1)--1st i login into db500s by using putty, Linux box communicating with putty successfully

2)--2nd i go to this directory "/var/keys" of dm500s by using putty like [email protected] /var/keys 

3)--I am trying this command below, i did not get success till now
cp C:/Documents and Settings/xyz/Desktop/rqcamd.conf [email protected]/var/keys/rqcamd.conf

by using above command i did not success till not, so i need your help, "how i should copy the file from my Windows PC Desktop to DM5oos" 

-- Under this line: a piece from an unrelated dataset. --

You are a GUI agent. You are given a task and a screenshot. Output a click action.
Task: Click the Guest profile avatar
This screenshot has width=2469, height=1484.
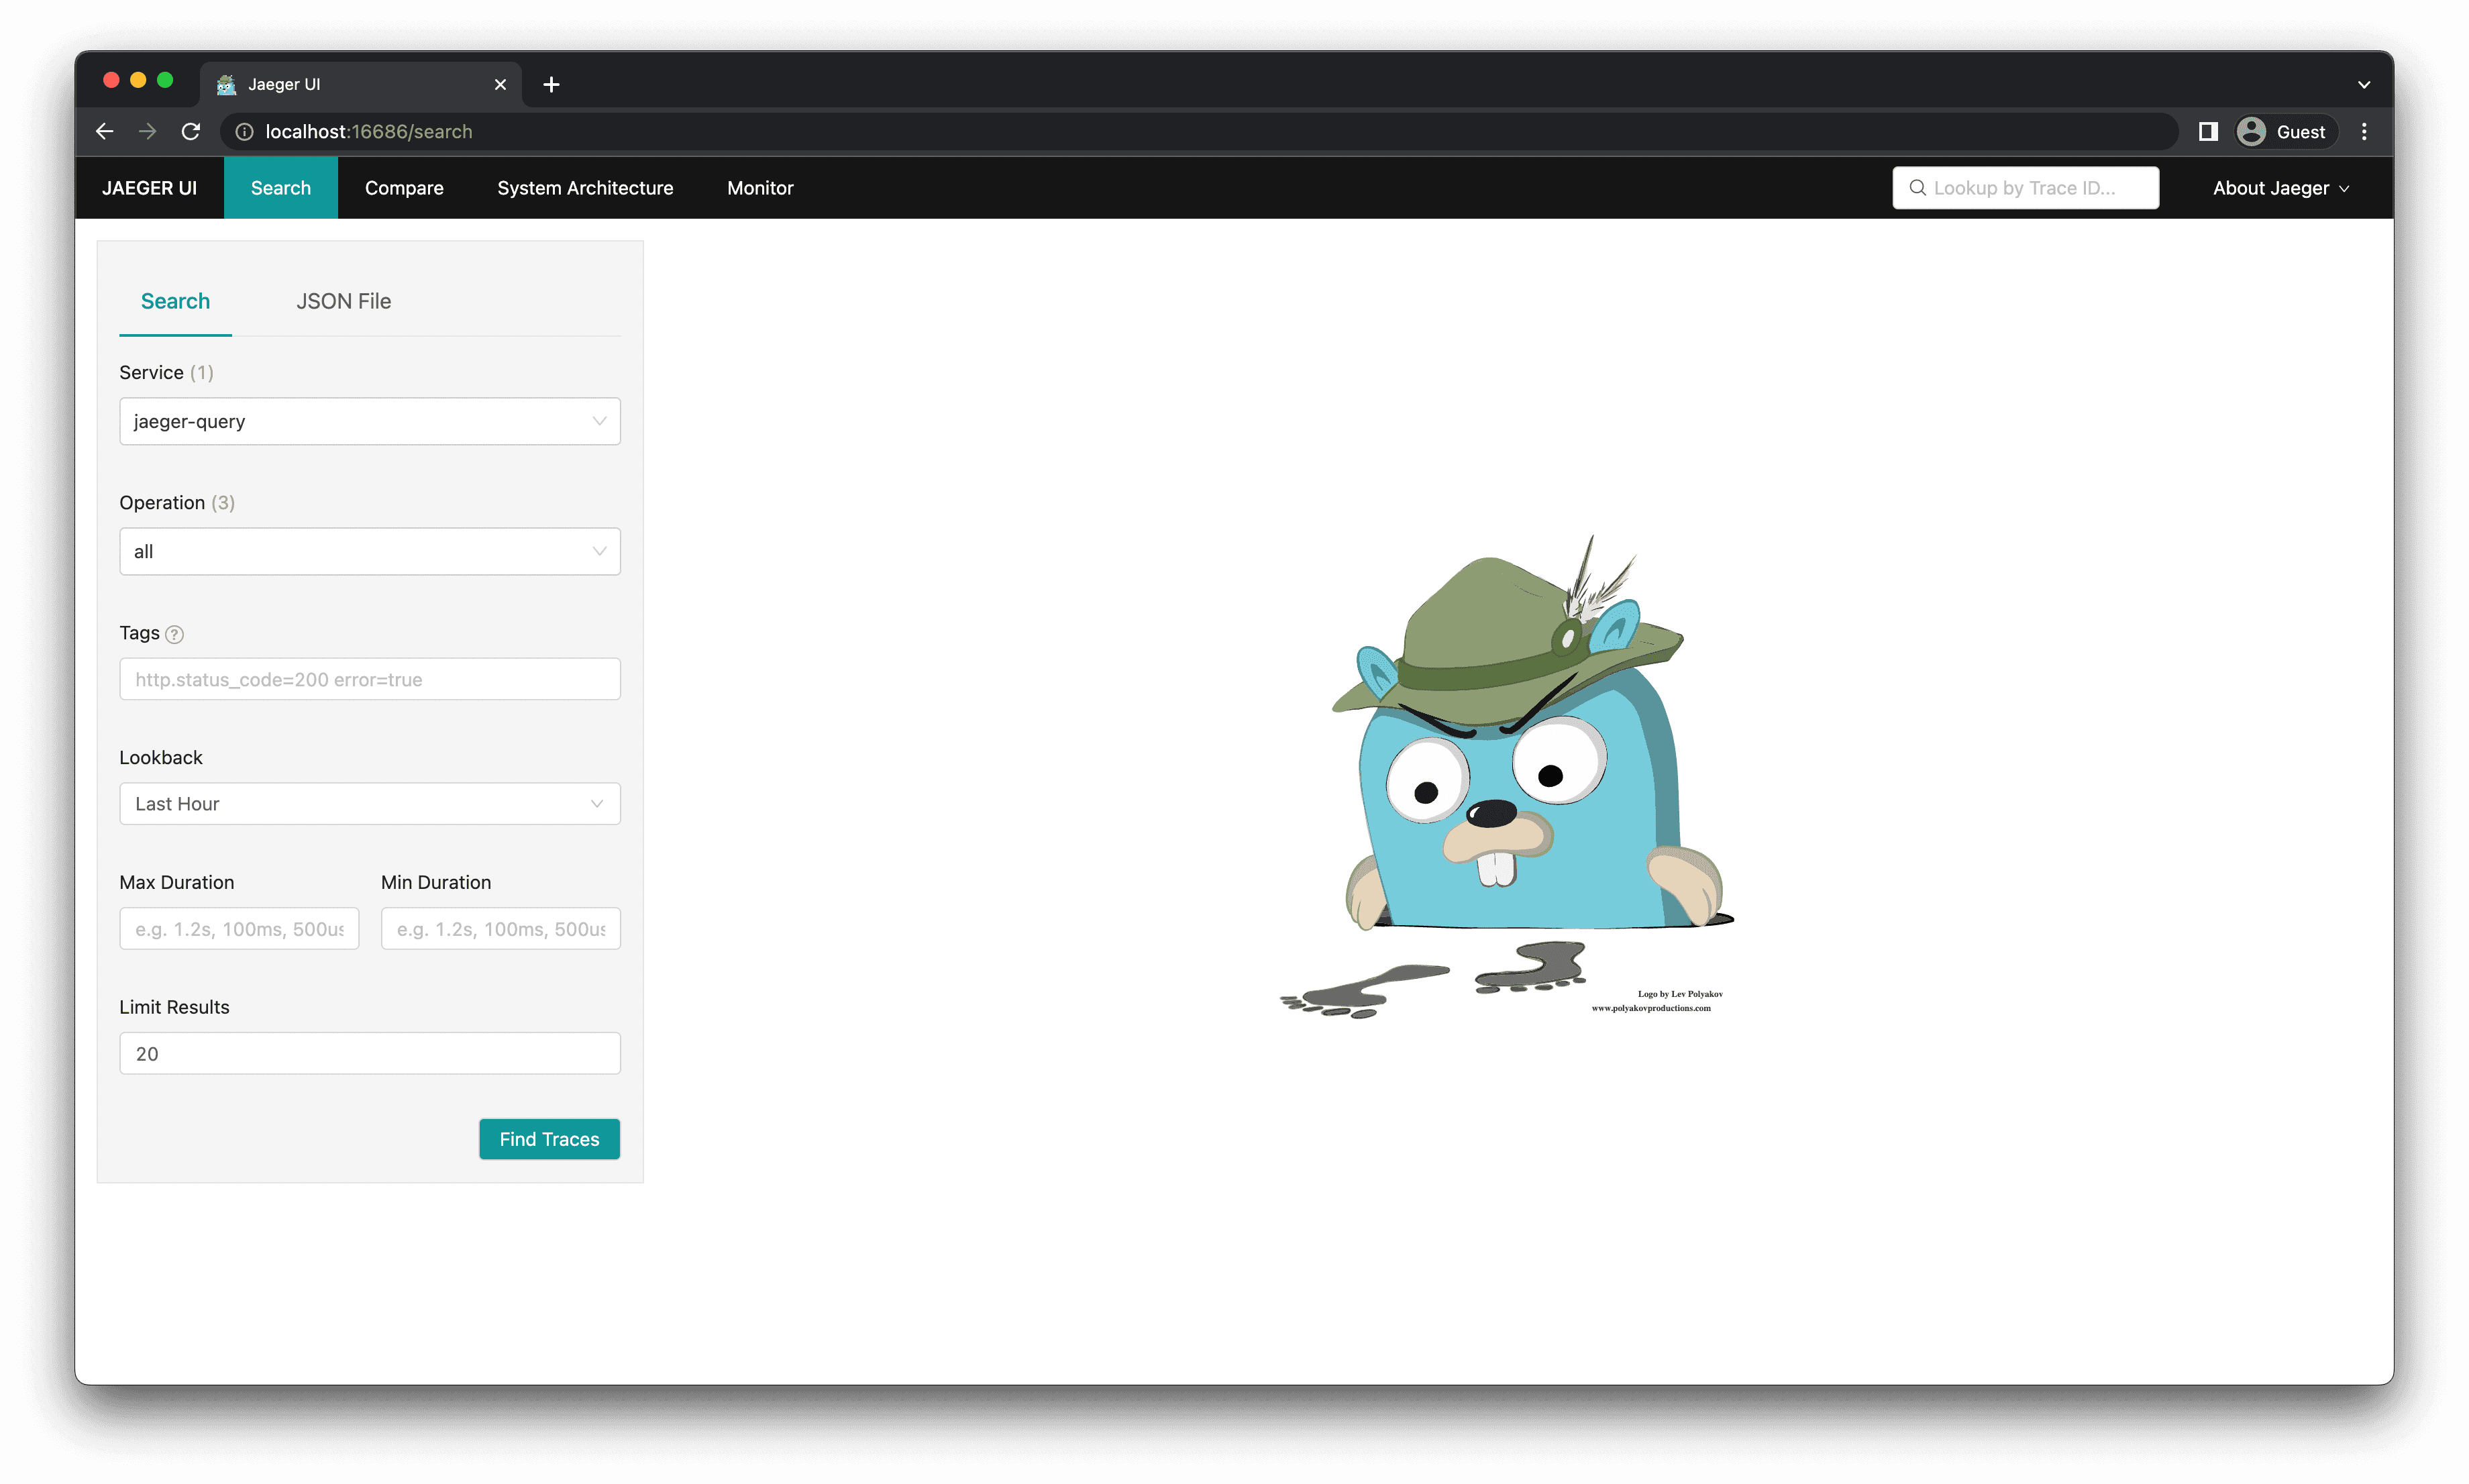coord(2251,132)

I have a file rqcamd.conf on my PC Desktop. so i want to transfer by using putty.

Thanks for your replies


----------



## Fjandr (Sep 26, 2012)

Most Linux boxes have an FTP server running. Just dump the file into your home directory using FTP and move it from one location to the other using PuTTY.


----------



## tester222 (Jul 4, 2011)

hi there, i appricate for your fast reply,

please let me know 
1)-How to DUMP the file into Home Directory using FTP ?
2)-How to move it from one location to other ?

Do i have to use any COMMANDS to do this process.

Thanks & waiting for your help.


----------



## Fjandr (Sep 26, 2012)

Open an FTP client, connect to the server, and log in with your username and password.
Upload the file.
Connect via PuTTY.
Use the cp command to move the file.


----------



## tester222 (Jul 4, 2011)

hi there,
1)-what is FTP Client, is this a software i have to download on my PC ?
2)-where do i have to upload the file ?
3)-I know how to connect to my LINUX BOX via PUTTY.
4)-I don't know proper command to copy from PC to LINUX BOX ?

I am not having a programming backgroung, i just want to copy file from PC to LINUX BOX.

so if you let me know little more detail that will be graet.

Thanks for your help.


----------



## Fjandr (Sep 26, 2012)

Yes, an FTP client is software. One such program would be Filezilla.
Upload the file anywhere, so long as you note to which directory it was uploaded.
Using this method, you are not using PuTTY to copy the file, you are using it to move from one location on the Linux box to your target location.

This isn't programming, it's basic computer use.

Download and install Filezilla. Connect via FTP to your Linux box, using your username and password.
In the left window, navigate to where the file is.
Double-click the file.
Pay attention to the directory path in the right window, which is where it will be uploaded.
Connect via PuTTY.
Type "cd /path/to/file/from/Filezilla"
Type "cp uploaded.file /path/to/target/location"
Now you're done.


----------



## tester222 (Jul 4, 2011)

hi there, i appricate for your detail help, i will give a try to this instructions.

Thanks


----------